Living with phobias

As I write this, I am sitting in a dark, dingy bar. It is the middle of the day in July, the weather is beautiful, and I am lucky enough to be on a campus of a college of the University of Cambridge; my boyfriend is providing music for a very well to do function and I am playing the “I’m with the band” card to sneak in and soak up the ambience. There are rose bushes and Pimms is flowing readily. The band are set up in a gorgeous marquee, decorated with hanging baskets and bunting. People are playing croquet on the lawn.

I am sat in an ugly 1960s concrete bar, trying to recover. You see, I have a phobia of flying insects. This ranges from houseflies, nats, mosquitos etc, through bumblebees, moths, butterflies and up to the unmentionables. Even writing the word sends me in to a fresh tizzy: wasps, hornets and all variants there of.

A phobia and a fear are different things: I don’t know when I became phobic, or why. When I was about 4 an old friend of mine was stung inside his mouth and throat when an unmentionable snuck on the end of his hot dog. He cried, a lot. At roughly the same age, somebody told me that the reason that unmentionables buzz is because they were carved by the devil and forged together using his tears as glue. A year or so later I watch a programme on CBBC about a heroic young man rescuing his sister from a swarm of angry unmentionables, with a paramedic solemnly explaining that too many stings can kill a child.

Then the nightmares started. I’d dream hideous, vivid nightmares, on which they would swarm in my bedroom, covering my toys, clothes and sometimes me, all in a writhing mass of disgusting wriggly bodies. Not every night. Not even particularly often; just often enough.

I am aware that this is (for the most part) unreasonable, unnecessary and irrational. I know, my God I know. “Just stand still and it’ll go away” I’ve been told. “It’s more afraid of you than you are of it!” I’m told to calm down, get a grip. People bestow me with their priceless pearls of wisdom, uninvited for the most part. Some are down right cruel: buzzing in my ear, because they’re so fucking original and oh so hilarious. These people need to understand that when somebody has a phobia, even an unexplained, irrational one like mine, that this advice is unhelpful and is probably falling on deaf ears. Everything about them provokes a physical reaction in me. Flight mode kicks in.

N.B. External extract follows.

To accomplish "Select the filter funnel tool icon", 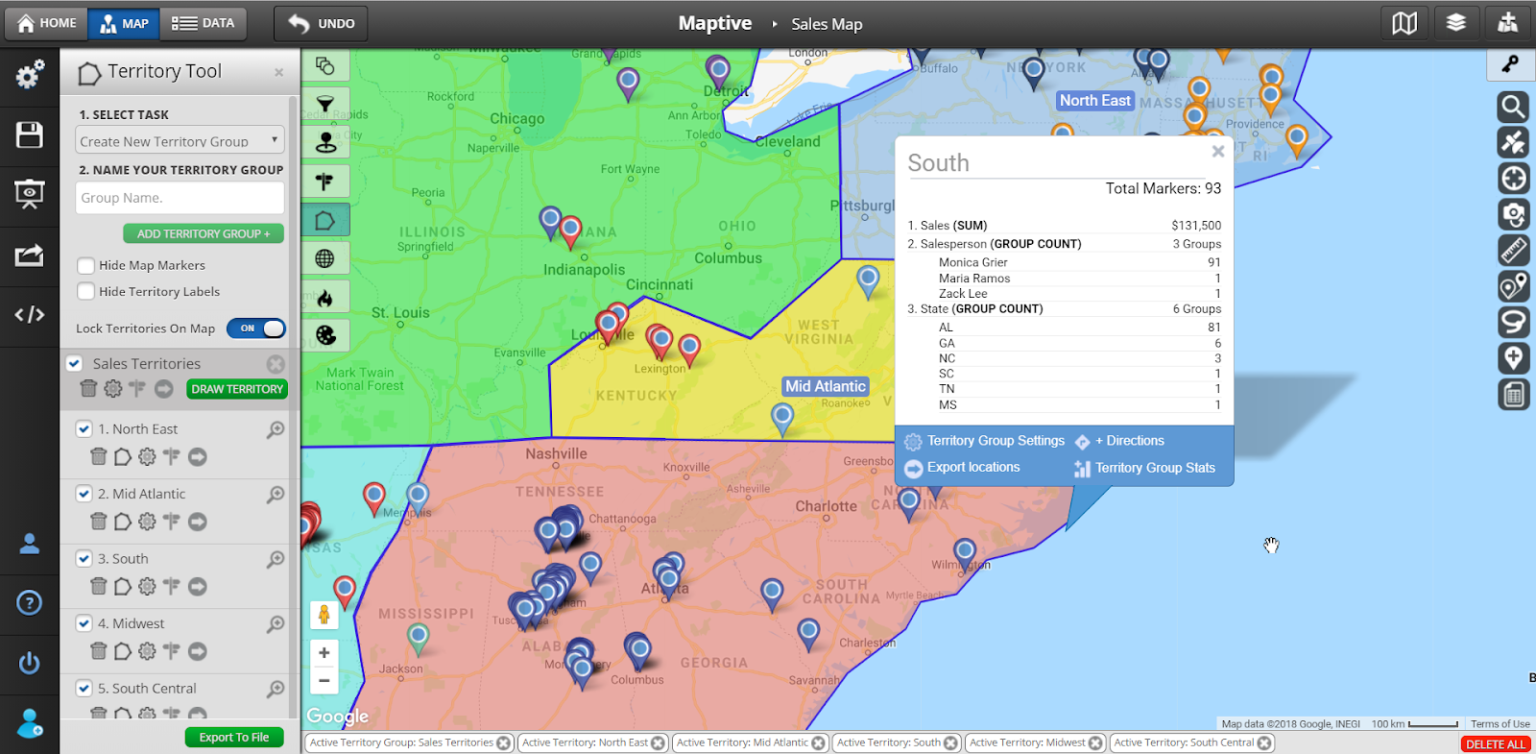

I have climbed under tables, through windows and over strangers on a train to escape them. I’ve hidden in cupboards, physically injured myself in my flight, slept in the corridor or on the sofa to avoid going in a room with one. I nearly abandoned my car on a dual carriageway when one came through the window. I do not eat outside, ever. I avoid floral gardens. Summer time is not a good time for me.

That is why I am sitting in a dingy, nasty bar on a beautiful day in July, nursing my wounded pride and my tattered nerves. This doesn’t so much have a moral, more a plea. If somebody is phobic, do not try to reason with them, treat them with derision or mock them. Just help them get away from whatever it is frightening them. They’ll thank you for that far more than “Just stand still and it’ll go away”.